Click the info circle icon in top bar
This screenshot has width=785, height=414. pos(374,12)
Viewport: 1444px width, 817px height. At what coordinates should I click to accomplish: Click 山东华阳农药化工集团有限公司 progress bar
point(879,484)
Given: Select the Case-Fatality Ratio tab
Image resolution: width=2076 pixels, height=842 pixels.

———

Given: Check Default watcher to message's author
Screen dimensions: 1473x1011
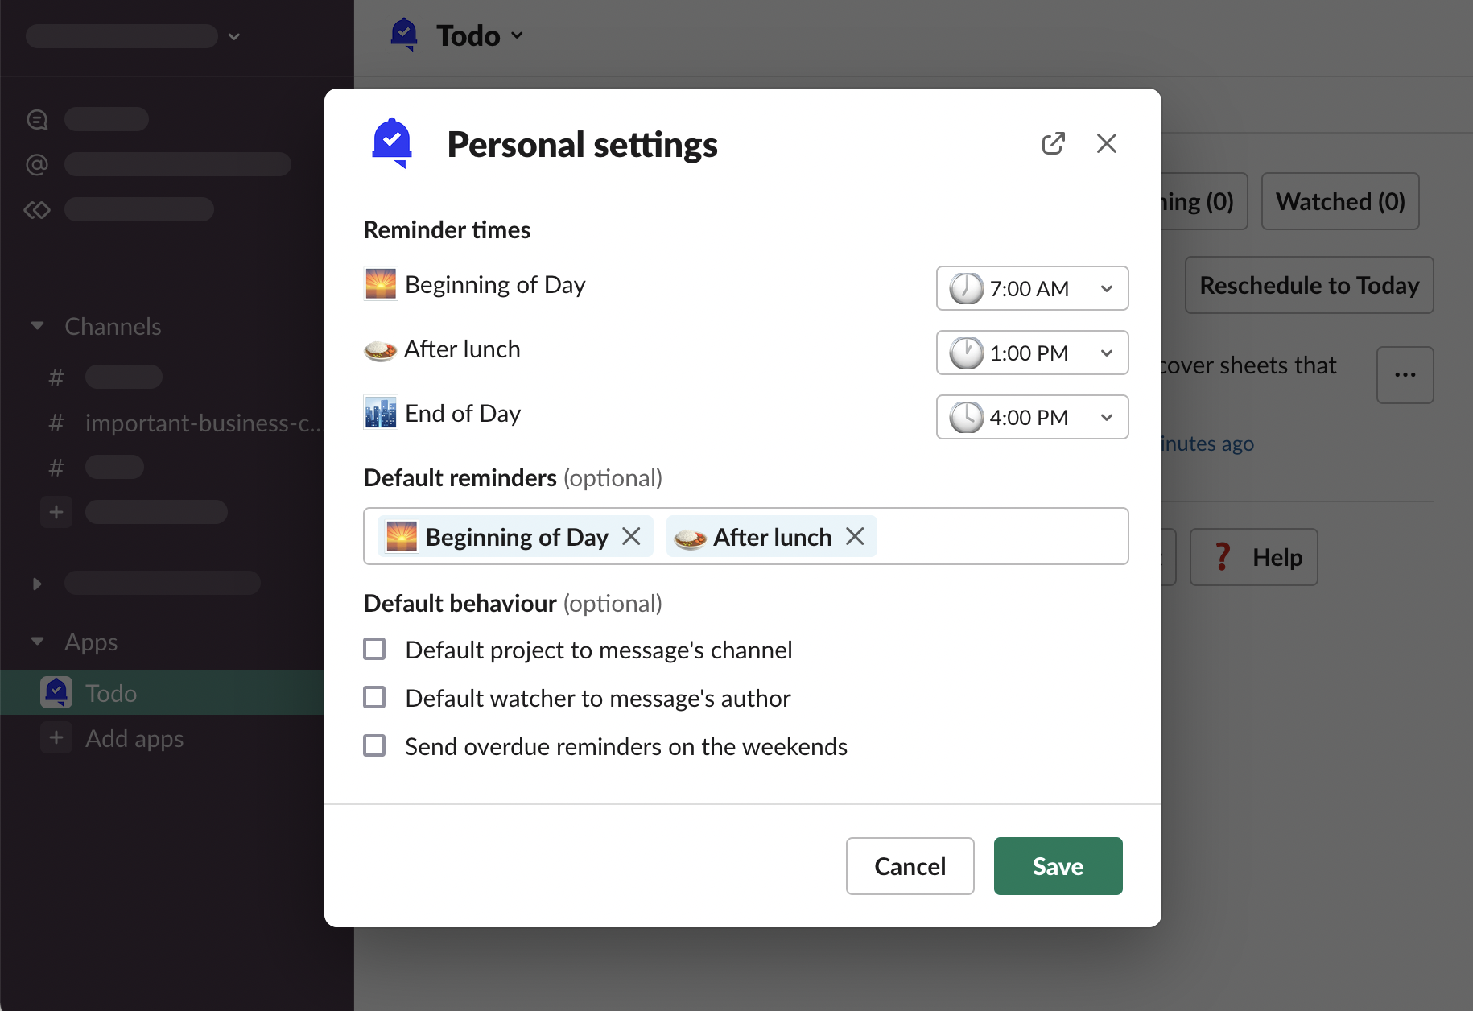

———

Could you print the lines of data exactly, beginning at the line containing "Click the info circle icon in top bar" and continuing through the line containing "Image resolution: width=2076", both of them included?

Click the info circle icon in top bar
This screenshot has width=785, height=414. pos(374,12)
Viewport: 1444px width, 817px height. At what coordinates should I click to accomplish: Click 山东华阳农药化工集团有限公司 progress bar
point(879,484)
Given: Select the Case-Fatality Ratio tab
Image resolution: width=2076 pixels, height=842 pixels.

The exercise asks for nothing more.